Top Causes of Last Month’s NFT Rise
Last month, trading in the NFT market exceeded $2.04B, showcasing a 117% increase from January’s $941M. Thus, making February the most successful month for NFTs since Terra’s downfall last May, causing the crypto collapse.
Despite OpenSea modifying its creator royalties, this recent rise boils down to one controversial source – Blur. The emerging NFT marketplace continues surpassing OpenSea in trading volume. One of the main reasons includes offering customer loyalty incentives — trading many high-value NFTs as a result.

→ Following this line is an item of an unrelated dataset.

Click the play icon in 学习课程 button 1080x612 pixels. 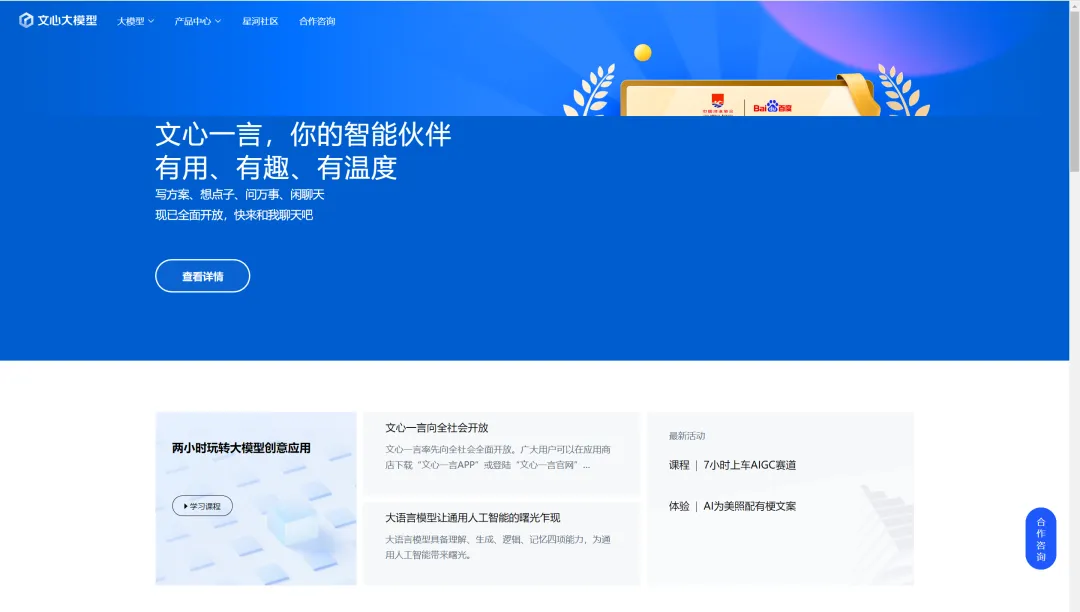point(185,506)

Blur’s trading volume reached $1.13B last month, accounting for almost the entire NFT market’s month-over-month gains. Although, a small number of NFT Whales are also to blame for the significant volume, flipping NFTs back and forth to accumulate BLUR tokens.
Of course, such movements have caused controversy, with Cryptosmack, among others, saying Blur’s popularity stems from “market manipulation”.
Another issue includes Wash Trading. Traders are selling NFTs back and forth on Blur — sending them to their wallets at inflated prices to inflate the market value of such digital assets.
Nevertheless, despite Blur’s popularity, it’s not all bad news for OpenSea. The marketplace continues to chug along, thanks to the popularity of Bored Ape Yacht Club’s Dookey Dash game.
The sales of blue-chip digital collectibles also play a significant part in the secondary marketplace‘s success.